[Start of section]

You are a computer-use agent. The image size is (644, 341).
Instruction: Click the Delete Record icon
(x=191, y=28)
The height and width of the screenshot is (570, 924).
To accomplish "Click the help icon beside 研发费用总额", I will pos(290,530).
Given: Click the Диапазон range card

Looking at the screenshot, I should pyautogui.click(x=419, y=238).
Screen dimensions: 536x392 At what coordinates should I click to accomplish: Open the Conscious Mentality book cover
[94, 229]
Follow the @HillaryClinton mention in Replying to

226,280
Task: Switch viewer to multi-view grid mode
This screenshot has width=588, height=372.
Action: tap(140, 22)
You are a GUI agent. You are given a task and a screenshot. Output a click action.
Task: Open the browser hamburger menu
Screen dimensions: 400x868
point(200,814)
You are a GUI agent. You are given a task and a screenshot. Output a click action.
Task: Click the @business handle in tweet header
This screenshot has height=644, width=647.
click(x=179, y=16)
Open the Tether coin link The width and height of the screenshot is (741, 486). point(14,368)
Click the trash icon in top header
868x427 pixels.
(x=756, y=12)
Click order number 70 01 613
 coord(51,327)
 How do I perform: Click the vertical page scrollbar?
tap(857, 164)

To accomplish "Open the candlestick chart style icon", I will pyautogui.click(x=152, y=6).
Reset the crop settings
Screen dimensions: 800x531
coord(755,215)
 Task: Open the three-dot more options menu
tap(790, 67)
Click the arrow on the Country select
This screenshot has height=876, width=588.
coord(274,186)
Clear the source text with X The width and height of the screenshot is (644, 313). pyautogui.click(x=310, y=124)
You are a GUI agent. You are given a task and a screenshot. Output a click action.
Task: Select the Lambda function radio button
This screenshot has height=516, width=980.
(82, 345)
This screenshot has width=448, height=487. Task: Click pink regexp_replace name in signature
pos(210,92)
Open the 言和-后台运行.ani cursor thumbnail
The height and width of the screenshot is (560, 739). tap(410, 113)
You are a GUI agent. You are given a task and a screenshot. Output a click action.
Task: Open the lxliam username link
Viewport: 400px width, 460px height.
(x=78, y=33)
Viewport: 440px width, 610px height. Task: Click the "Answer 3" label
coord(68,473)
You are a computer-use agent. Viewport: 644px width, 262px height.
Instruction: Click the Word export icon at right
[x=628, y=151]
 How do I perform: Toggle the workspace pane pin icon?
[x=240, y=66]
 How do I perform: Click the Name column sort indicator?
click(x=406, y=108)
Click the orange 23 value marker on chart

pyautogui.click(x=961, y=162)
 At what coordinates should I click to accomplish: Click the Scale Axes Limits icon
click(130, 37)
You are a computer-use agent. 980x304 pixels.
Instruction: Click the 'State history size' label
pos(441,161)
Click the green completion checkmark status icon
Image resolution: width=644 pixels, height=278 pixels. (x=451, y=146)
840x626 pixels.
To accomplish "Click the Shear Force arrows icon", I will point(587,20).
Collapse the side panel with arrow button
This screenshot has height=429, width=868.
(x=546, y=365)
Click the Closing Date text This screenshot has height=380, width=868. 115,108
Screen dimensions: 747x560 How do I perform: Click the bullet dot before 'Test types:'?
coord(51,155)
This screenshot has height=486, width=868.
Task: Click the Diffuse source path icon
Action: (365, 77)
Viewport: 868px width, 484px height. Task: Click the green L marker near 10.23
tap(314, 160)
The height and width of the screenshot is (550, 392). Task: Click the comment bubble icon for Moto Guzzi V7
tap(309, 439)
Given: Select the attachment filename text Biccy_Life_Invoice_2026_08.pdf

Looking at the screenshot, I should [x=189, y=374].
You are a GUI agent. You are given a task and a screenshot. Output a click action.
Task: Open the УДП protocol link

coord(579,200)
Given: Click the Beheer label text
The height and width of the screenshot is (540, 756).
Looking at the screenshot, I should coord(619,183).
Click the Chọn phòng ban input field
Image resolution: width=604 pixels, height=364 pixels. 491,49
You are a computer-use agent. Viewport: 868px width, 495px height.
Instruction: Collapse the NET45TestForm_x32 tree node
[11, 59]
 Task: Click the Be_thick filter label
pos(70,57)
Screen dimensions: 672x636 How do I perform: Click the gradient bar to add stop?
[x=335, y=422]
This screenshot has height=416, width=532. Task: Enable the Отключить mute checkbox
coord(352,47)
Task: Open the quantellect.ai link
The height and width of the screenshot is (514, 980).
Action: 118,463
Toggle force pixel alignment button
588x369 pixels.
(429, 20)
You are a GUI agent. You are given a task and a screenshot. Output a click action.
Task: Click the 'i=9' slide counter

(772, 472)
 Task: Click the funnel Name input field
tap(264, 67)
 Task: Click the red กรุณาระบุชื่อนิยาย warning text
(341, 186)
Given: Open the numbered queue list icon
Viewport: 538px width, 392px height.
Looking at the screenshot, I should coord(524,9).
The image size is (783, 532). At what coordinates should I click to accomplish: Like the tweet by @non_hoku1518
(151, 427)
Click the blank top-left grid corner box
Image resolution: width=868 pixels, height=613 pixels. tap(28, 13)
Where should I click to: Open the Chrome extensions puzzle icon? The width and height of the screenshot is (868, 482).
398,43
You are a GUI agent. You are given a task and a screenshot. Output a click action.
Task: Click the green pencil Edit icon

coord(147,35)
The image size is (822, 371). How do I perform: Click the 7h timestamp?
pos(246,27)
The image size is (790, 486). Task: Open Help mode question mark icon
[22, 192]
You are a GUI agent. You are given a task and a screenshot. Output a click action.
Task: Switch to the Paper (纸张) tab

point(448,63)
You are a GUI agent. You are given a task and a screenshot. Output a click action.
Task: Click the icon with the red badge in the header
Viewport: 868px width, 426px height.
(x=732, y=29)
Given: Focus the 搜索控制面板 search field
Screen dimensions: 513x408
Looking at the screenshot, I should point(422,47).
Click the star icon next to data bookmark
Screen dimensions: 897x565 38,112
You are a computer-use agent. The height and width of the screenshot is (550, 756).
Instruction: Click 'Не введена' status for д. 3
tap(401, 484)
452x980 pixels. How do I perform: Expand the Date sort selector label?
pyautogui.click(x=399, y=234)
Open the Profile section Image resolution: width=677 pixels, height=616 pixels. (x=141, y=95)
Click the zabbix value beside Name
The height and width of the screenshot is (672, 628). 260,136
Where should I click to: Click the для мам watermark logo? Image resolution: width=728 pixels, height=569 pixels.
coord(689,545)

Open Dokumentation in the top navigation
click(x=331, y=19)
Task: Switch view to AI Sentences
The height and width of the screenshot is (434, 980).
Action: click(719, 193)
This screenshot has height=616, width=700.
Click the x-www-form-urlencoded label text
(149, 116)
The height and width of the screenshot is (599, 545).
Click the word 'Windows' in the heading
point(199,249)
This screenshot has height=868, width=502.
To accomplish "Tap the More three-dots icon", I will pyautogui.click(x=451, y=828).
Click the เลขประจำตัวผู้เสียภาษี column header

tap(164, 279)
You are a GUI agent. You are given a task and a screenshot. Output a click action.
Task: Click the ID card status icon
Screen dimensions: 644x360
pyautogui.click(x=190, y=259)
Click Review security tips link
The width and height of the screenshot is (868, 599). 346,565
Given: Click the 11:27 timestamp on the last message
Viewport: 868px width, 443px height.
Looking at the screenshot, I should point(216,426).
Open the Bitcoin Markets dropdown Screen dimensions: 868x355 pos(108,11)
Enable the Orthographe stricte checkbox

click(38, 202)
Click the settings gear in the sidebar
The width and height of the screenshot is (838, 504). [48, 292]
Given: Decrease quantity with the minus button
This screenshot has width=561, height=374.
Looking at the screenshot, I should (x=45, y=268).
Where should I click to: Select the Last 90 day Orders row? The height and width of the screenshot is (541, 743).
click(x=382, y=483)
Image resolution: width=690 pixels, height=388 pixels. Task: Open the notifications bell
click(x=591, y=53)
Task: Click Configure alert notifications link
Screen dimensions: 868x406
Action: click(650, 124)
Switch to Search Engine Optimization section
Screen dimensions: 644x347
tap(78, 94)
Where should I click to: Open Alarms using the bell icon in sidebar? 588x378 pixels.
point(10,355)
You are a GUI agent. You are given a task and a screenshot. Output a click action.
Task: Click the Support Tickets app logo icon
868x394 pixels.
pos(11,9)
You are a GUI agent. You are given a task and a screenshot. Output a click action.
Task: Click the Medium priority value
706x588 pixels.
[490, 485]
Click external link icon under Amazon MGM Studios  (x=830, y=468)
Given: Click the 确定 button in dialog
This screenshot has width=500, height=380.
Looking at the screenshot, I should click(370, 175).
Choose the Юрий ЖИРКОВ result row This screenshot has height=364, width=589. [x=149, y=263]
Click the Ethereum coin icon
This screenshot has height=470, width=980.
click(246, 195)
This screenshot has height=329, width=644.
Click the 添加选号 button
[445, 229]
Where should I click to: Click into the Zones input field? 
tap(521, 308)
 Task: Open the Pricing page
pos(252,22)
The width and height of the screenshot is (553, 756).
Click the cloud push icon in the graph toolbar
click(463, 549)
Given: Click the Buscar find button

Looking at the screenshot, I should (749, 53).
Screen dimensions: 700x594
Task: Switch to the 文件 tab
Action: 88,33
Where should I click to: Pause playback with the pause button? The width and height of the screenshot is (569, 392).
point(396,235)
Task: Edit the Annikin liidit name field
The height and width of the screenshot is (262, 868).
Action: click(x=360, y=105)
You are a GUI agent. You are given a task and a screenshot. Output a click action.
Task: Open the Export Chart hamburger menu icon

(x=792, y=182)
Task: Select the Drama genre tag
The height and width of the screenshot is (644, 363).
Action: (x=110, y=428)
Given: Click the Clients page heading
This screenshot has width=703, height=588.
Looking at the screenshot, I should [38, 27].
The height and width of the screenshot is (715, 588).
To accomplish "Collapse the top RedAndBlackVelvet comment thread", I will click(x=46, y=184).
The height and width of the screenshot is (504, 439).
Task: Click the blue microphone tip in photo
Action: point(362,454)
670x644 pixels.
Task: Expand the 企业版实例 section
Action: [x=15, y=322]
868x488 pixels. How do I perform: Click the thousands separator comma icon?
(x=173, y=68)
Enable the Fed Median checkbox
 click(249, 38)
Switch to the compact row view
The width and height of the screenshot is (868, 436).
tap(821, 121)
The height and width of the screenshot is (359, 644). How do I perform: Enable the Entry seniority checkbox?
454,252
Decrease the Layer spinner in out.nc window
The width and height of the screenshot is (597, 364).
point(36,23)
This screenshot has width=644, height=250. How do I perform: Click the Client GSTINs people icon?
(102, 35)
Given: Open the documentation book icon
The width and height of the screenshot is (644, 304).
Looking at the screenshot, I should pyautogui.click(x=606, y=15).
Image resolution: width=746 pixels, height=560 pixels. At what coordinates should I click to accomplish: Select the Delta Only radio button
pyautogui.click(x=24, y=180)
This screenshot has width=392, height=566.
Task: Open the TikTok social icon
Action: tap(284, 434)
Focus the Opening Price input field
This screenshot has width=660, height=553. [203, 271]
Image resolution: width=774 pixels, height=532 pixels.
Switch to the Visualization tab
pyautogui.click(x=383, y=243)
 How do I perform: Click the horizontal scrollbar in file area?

[End of section]

**Task to carry out**
For this exercise, please output exactly the lines above starting at the line with "Task: Click the Medium priority value" and ending at the line with "This screenshot has height=329, width=644.", ends included.

**Solution to the exercise**
Task: Click the Medium priority value
706x588 pixels.
[490, 485]
Click external link icon under Amazon MGM Studios  (x=830, y=468)
Given: Click the 确定 button in dialog
This screenshot has width=500, height=380.
Looking at the screenshot, I should click(370, 175).
Choose the Юрий ЖИРКОВ result row This screenshot has height=364, width=589. [x=149, y=263]
Click the Ethereum coin icon
This screenshot has height=470, width=980.
click(246, 195)
This screenshot has height=329, width=644.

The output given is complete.